"""

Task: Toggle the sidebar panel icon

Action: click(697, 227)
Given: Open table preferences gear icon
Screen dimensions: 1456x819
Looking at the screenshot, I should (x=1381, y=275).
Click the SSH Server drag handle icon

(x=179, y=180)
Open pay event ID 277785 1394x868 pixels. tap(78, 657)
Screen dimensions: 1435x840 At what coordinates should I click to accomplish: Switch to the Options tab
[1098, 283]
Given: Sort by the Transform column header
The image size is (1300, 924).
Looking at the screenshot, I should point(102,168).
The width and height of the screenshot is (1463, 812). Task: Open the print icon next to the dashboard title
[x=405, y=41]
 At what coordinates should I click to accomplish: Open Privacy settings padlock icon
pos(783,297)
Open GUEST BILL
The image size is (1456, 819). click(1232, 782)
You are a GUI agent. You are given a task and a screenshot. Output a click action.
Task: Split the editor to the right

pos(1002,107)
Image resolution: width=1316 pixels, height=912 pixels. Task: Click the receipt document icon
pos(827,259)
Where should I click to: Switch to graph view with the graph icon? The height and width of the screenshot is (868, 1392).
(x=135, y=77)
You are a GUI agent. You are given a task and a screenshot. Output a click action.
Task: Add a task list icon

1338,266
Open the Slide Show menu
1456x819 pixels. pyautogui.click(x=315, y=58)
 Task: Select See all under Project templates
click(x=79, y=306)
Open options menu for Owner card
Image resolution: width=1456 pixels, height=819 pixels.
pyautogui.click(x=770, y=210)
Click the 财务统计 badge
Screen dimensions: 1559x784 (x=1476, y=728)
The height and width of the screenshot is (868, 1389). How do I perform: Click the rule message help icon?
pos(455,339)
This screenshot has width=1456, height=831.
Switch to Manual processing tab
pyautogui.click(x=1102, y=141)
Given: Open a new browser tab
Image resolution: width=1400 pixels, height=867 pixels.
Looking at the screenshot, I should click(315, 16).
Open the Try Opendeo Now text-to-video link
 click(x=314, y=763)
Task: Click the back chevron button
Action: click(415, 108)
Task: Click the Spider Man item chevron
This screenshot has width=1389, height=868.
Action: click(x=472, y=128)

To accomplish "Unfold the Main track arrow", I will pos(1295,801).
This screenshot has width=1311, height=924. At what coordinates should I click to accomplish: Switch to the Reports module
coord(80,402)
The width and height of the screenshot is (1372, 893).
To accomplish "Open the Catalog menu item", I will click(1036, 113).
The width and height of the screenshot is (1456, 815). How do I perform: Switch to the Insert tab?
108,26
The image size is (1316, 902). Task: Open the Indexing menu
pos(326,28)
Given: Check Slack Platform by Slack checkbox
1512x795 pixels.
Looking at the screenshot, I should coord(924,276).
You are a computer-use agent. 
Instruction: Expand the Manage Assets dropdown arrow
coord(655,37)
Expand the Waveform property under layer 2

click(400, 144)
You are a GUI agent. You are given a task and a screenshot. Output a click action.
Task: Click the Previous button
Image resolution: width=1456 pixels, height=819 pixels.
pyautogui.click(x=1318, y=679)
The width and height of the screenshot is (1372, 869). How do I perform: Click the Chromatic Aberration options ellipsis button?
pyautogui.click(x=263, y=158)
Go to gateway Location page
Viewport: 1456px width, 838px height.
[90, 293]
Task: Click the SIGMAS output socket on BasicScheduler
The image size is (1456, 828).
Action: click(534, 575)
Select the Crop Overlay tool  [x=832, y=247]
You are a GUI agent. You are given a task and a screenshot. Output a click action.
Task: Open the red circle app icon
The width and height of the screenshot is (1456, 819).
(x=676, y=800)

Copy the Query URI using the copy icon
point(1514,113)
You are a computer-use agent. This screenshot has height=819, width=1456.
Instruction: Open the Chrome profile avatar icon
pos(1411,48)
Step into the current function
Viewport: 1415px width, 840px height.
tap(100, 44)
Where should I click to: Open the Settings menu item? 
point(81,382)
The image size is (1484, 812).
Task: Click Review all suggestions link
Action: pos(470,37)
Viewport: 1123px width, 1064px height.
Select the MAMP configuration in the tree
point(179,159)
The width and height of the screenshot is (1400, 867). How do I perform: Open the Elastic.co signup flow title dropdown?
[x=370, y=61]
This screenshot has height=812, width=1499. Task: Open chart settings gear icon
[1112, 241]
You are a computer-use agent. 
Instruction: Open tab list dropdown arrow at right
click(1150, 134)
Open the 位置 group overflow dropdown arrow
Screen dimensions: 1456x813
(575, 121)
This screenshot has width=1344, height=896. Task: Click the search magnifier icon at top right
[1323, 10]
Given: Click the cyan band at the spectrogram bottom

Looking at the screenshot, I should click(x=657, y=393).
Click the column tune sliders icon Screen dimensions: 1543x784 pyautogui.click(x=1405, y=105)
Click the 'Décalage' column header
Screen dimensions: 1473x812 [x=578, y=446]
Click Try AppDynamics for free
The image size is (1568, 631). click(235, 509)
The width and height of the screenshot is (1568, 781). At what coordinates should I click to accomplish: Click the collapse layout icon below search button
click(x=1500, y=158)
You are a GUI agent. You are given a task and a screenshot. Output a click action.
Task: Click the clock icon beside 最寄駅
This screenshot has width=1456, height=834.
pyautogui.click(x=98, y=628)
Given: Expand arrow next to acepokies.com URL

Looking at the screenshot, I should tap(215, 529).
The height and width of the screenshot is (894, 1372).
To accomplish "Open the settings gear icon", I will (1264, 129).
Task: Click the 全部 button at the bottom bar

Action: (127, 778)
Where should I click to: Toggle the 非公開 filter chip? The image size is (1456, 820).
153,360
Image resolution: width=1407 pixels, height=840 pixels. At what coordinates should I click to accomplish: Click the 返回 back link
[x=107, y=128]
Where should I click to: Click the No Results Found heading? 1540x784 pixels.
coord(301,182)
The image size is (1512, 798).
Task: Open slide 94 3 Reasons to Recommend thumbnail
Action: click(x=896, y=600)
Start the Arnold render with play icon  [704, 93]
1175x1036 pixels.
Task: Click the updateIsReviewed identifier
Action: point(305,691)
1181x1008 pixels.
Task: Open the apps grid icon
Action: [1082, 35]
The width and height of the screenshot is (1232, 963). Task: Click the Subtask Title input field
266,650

"""

■ Assignment
Write the entries out again in full, exactly as they appear above.

■ Exercise result
Task: Toggle the sidebar panel icon

Action: click(697, 227)
Given: Open table preferences gear icon
Screen dimensions: 1456x819
Looking at the screenshot, I should (x=1381, y=275).
Click the SSH Server drag handle icon

(x=179, y=180)
Open pay event ID 277785 1394x868 pixels. tap(78, 657)
Screen dimensions: 1435x840 At what coordinates should I click to accomplish: Switch to the Options tab
[1098, 283]
Given: Sort by the Transform column header
The image size is (1300, 924).
Looking at the screenshot, I should point(102,168).
The width and height of the screenshot is (1463, 812). Task: Open the print icon next to the dashboard title
[x=405, y=41]
 At what coordinates should I click to accomplish: Open Privacy settings padlock icon
pos(783,297)
Open GUEST BILL
The image size is (1456, 819). click(1232, 782)
You are a GUI agent. You are given a task and a screenshot. Output a click action.
Task: Split the editor to the right

pos(1002,107)
Image resolution: width=1316 pixels, height=912 pixels. Task: Click the receipt document icon
pos(827,259)
Where should I click to: Switch to graph view with the graph icon? The height and width of the screenshot is (868, 1392).
(x=135, y=77)
You are a GUI agent. You are given a task and a screenshot. Output a click action.
Task: Add a task list icon

1338,266
Open the Slide Show menu
1456x819 pixels. pyautogui.click(x=315, y=58)
 Task: Select See all under Project templates
click(x=79, y=306)
Open options menu for Owner card
Image resolution: width=1456 pixels, height=819 pixels.
pyautogui.click(x=770, y=210)
Click the 财务统计 badge
Screen dimensions: 1559x784 (x=1476, y=728)
The height and width of the screenshot is (868, 1389). How do I perform: Click the rule message help icon?
pos(455,339)
This screenshot has width=1456, height=831.
Switch to Manual processing tab
pyautogui.click(x=1102, y=141)
Given: Open a new browser tab
Image resolution: width=1400 pixels, height=867 pixels.
Looking at the screenshot, I should click(315, 16).
Open the Try Opendeo Now text-to-video link
 click(x=314, y=763)
Task: Click the back chevron button
Action: click(415, 108)
Task: Click the Spider Man item chevron
This screenshot has width=1389, height=868.
Action: click(x=472, y=128)

To accomplish "Unfold the Main track arrow", I will pos(1295,801).
This screenshot has width=1311, height=924. At what coordinates should I click to accomplish: Switch to the Reports module
coord(80,402)
The width and height of the screenshot is (1372, 893).
To accomplish "Open the Catalog menu item", I will click(1036, 113).
The width and height of the screenshot is (1456, 815). How do I perform: Switch to the Insert tab?
108,26
The image size is (1316, 902). Task: Open the Indexing menu
pos(326,28)
Given: Check Slack Platform by Slack checkbox
1512x795 pixels.
Looking at the screenshot, I should coord(924,276).
You are a computer-use agent. 
Instruction: Expand the Manage Assets dropdown arrow
coord(655,37)
Expand the Waveform property under layer 2

click(400, 144)
You are a GUI agent. You are given a task and a screenshot. Output a click action.
Task: Click the Previous button
Image resolution: width=1456 pixels, height=819 pixels.
pyautogui.click(x=1318, y=679)
The width and height of the screenshot is (1372, 869). How do I perform: Click the Chromatic Aberration options ellipsis button?
pyautogui.click(x=263, y=158)
Go to gateway Location page
Viewport: 1456px width, 838px height.
[90, 293]
Task: Click the SIGMAS output socket on BasicScheduler
The image size is (1456, 828).
Action: click(534, 575)
Select the Crop Overlay tool  [x=832, y=247]
You are a GUI agent. You are given a task and a screenshot. Output a click action.
Task: Open the red circle app icon
The width and height of the screenshot is (1456, 819).
(x=676, y=800)

Copy the Query URI using the copy icon
point(1514,113)
You are a computer-use agent. This screenshot has height=819, width=1456.
Instruction: Open the Chrome profile avatar icon
pos(1411,48)
Step into the current function
Viewport: 1415px width, 840px height.
tap(100, 44)
Where should I click to: Open the Settings menu item? 
point(81,382)
The image size is (1484, 812).
Task: Click Review all suggestions link
Action: pos(470,37)
Viewport: 1123px width, 1064px height.
Select the MAMP configuration in the tree
point(179,159)
The width and height of the screenshot is (1400, 867). How do I perform: Open the Elastic.co signup flow title dropdown?
[x=370, y=61]
This screenshot has height=812, width=1499. Task: Open chart settings gear icon
[1112, 241]
You are a computer-use agent. 
Instruction: Open tab list dropdown arrow at right
click(1150, 134)
Open the 位置 group overflow dropdown arrow
Screen dimensions: 1456x813
(575, 121)
This screenshot has width=1344, height=896. Task: Click the search magnifier icon at top right
[1323, 10]
Given: Click the cyan band at the spectrogram bottom

Looking at the screenshot, I should click(x=657, y=393).
Click the column tune sliders icon Screen dimensions: 1543x784 pyautogui.click(x=1405, y=105)
Click the 'Décalage' column header
Screen dimensions: 1473x812 [x=578, y=446]
Click Try AppDynamics for free
The image size is (1568, 631). click(235, 509)
The width and height of the screenshot is (1568, 781). At what coordinates should I click to accomplish: Click the collapse layout icon below search button
click(x=1500, y=158)
You are a GUI agent. You are given a task and a screenshot. Output a click action.
Task: Click the clock icon beside 最寄駅
This screenshot has width=1456, height=834.
pyautogui.click(x=98, y=628)
Given: Expand arrow next to acepokies.com URL

Looking at the screenshot, I should tap(215, 529).
The height and width of the screenshot is (894, 1372).
To accomplish "Open the settings gear icon", I will (1264, 129).
Task: Click the 全部 button at the bottom bar

Action: (127, 778)
Where should I click to: Toggle the 非公開 filter chip? The image size is (1456, 820).
153,360
Image resolution: width=1407 pixels, height=840 pixels. At what coordinates should I click to accomplish: Click the 返回 back link
[x=107, y=128]
Where should I click to: Click the No Results Found heading? 1540x784 pixels.
coord(301,182)
The image size is (1512, 798).
Task: Open slide 94 3 Reasons to Recommend thumbnail
Action: click(x=896, y=600)
Start the Arnold render with play icon  [704, 93]
1175x1036 pixels.
Task: Click the updateIsReviewed identifier
Action: point(305,691)
1181x1008 pixels.
Task: Open the apps grid icon
Action: [1082, 35]
The width and height of the screenshot is (1232, 963). Task: Click the Subtask Title input field
266,650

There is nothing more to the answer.